100kg Korean Woman Loses Half Her Body Weight After Break-Up, Reveals 5 Methods That Helped Her Achieve Abs Without Rebound
A South Korean woman who once weighed 100kg has stunned social media users after shedding 50kg over two years, transforming not only her appearance but also her lifestyle. Known online as 지니 (Jini), she has openly documented her weight loss journey, sharing before-and-after photos and fitness advice that have since inspired thousands across Asia.
At her heaviest, Jini admitted she disliked exercise and regularly indulged in fried chicken, sugary drinks and beer. Poor dietary habits developed during her school years gradually led her weight to climb to 100kg. Although she had attempted dieting before, she often gave up before seeing meaningful results.
The turning point came when her boyfriend criticised her weight and ended their relationship. At the same time, she began experiencing lower back strain due to excessive pressure on her spine. Faced with emotional distress and health concerns, she decided to make a lasting change.
From 100kg to 50kg in Two Years

Within 100 days of committing to a healthier lifestyle, Jini lost an impressive 24kg. Over the next two years, she gradually brought her weight down to 50kg using sustainable, health-focused strategies rather than extreme crash diets.
Ironically, after her transformation, her former boyfriend reportedly reached out hoping to reconcile. However, she shared that while the break-up initially motivated her, her journey eventually became about self-respect and long-term wellness rather than revenge or validation.

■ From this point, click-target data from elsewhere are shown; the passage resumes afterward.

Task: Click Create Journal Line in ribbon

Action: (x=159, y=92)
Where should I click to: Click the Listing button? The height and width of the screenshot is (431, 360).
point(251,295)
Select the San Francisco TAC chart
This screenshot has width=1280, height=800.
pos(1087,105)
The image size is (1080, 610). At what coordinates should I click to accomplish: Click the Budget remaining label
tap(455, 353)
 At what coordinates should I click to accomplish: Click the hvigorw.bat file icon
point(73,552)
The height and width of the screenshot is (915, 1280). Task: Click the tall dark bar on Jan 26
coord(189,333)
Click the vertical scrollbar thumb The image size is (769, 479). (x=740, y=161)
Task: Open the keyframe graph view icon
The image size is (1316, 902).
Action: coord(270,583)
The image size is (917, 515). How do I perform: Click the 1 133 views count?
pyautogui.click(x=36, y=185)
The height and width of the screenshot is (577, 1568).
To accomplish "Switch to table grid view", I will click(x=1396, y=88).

Her experience has since become a talking point in online fitness communities, particularly among those interested in sustainable weight loss programmes and long-term fat reduction without rebound weight gain.
Method 1 & 2: Portion Control, No Supper and Hydration Discipline
One of the biggest changes Jini implemented was learning moderation. She did not completely ban her favourite foods but limited portions and shifted heavier meals to lunchtime. Dinners became lighter to avoid sleeping on a full stomach.
She also eliminated late-night suppers, which she described as a major contributor to her previous weight gain. Although it was difficult at first, especially with family members who enjoyed midnight snacks, she said building the habit early made long-term consistency easier.
Hydration played a central role in her transformation. She drank between 2 to 3 litres of water daily and cut out sugary beverages. Alcohol, another hidden source of high calories, was completely removed during the early stages of her fat loss journey.
Method 3 & 4: Low Salt, High Protein Diet and Six-Day Workout Routine
Dietary adjustments included switching from white rice to brown rice, halving carbohydrate portions, and increasing protein intake through chicken, seafood and other lean sources. Breakfast typically consisted of fruits such as watermelon, strawberries and apples.
Exercise became non-negotiable. She worked out six days a week, alternating between strength training on Mondays, Wednesdays and Fridays, and cardio sessions on Tuesdays, Thursdays and Saturdays. Each session lasted about an hour.
In addition, Pilates was incorporated to improve flexibility and core strength, helping her achieve visible muscle definition and toned abs.
Method 5: The “3-3-3” Sculpting Routine
To specifically target her waist, legs and glutes, Jini followed what she described as a “3-3-3” training formula. This involved three exercises per set, performed for three sets.
One combination included 30 squats, 30 lunges and 15 burpees per set. Another routine used gym equipment for leg training paired with stair kicks. A third focused on wide squats, lunges and walking push-ups.
The consistent resistance training helped her build abdominal definition and a toned lower body, reducing the risk of regaining weight by increasing muscle mass and metabolic rate.
Today, Jini runs a YouTube channel sharing practical advice on healthy dieting, workout routines and long-term weight management. Her story serves as a reminder that while heartbreak may ignite change, sustainable health transformation requires discipline, structure and commitment.
Disclaimer: This article is for informational purposes only and does not constitute medical advice. Individuals should consult qualified healthcare professionals before starting any new diet or fitness programme.